Truth and Error in the Dispute between Hobbes and Descartes on Meditations on First Philosophy
Abstract
When Thomas Hobbes commented on Descartes' Meditations on first philosophy in 1641, he was in his mature age, and the theoretical directions of his own worldview were probably already fully engaged. In this paper, I argue that Hobbesian objections to Descartes' Meditations reveal the philosophical thoughts of the English thinker. What seems to bind both thinkers is the idea of ego seen as a principle. But an essential difference could be traced between the two philosophical visions. For Descartes, the ego is a theoretical principle, a metaphysical one, while Hobbes thinks to it in an instrumental way, in terms of human action on which it is based. Hobbes' egoism is radical because the self is the only instance that determines and justifies the action.
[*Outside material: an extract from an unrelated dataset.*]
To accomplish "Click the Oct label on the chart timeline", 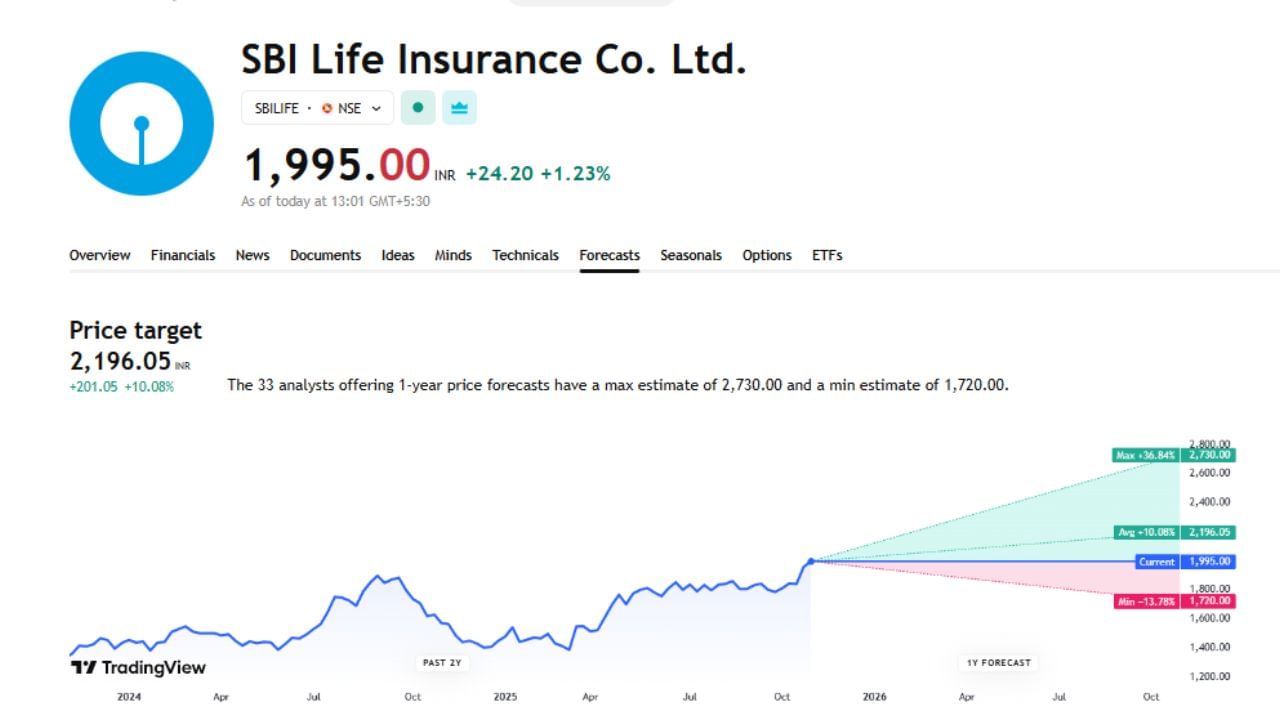I will point(412,697).
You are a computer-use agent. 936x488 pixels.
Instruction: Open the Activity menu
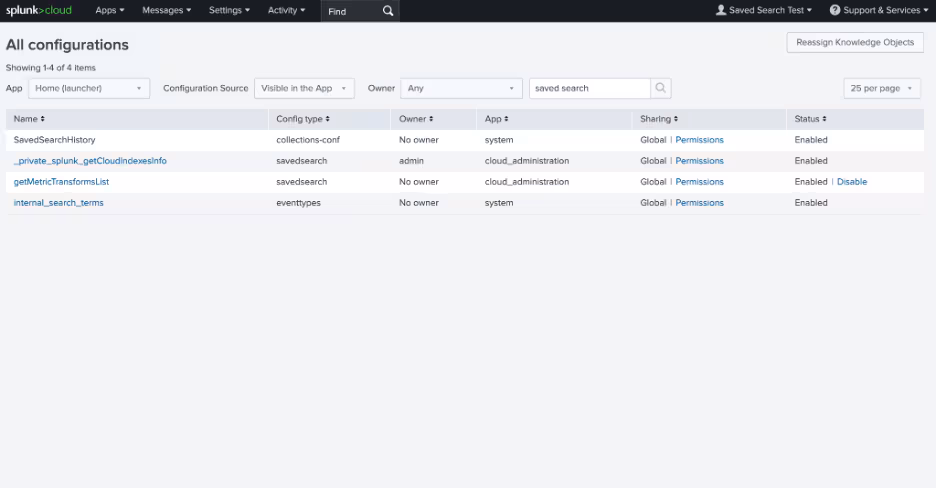286,10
For Hobbes, an error couldn’t be the result of limitations of the cognitive faculties as Descartes understood it, but rather the result of a failure in the action plan. In the English philosopher's thinking, the passions of the ego reflects the engine of human fulfillment and the sign of a strong mind, able to engage in real life and to assume a destiny. So, any action that leads to a victory is an obvious sign of her successful validation. A failed action signifies the existence of a false idea behind it, and this false idea is consider to be the result of weak passions that are inadequate to reality. By reading the Meditations, Hobbes defined his own thinking that could no longer accept the Cartesian dualism and replaced it with a new monistic philosophy in which he gave reality only to the sensitive world. The truth became an issue more related to a practical approach than to one with a contemplative, theoretical facet. The classical dispute between Descartes and Hobbes on one of the central subjects in philosophy which is truth can be interpreted as an incipient form, avant la lettre, of a philosophical Brexit by which nominalistic Anglo-Saxon thinking defined its originality and independence in relation to the continental philosophy dominated by Thomism and Cartesianism.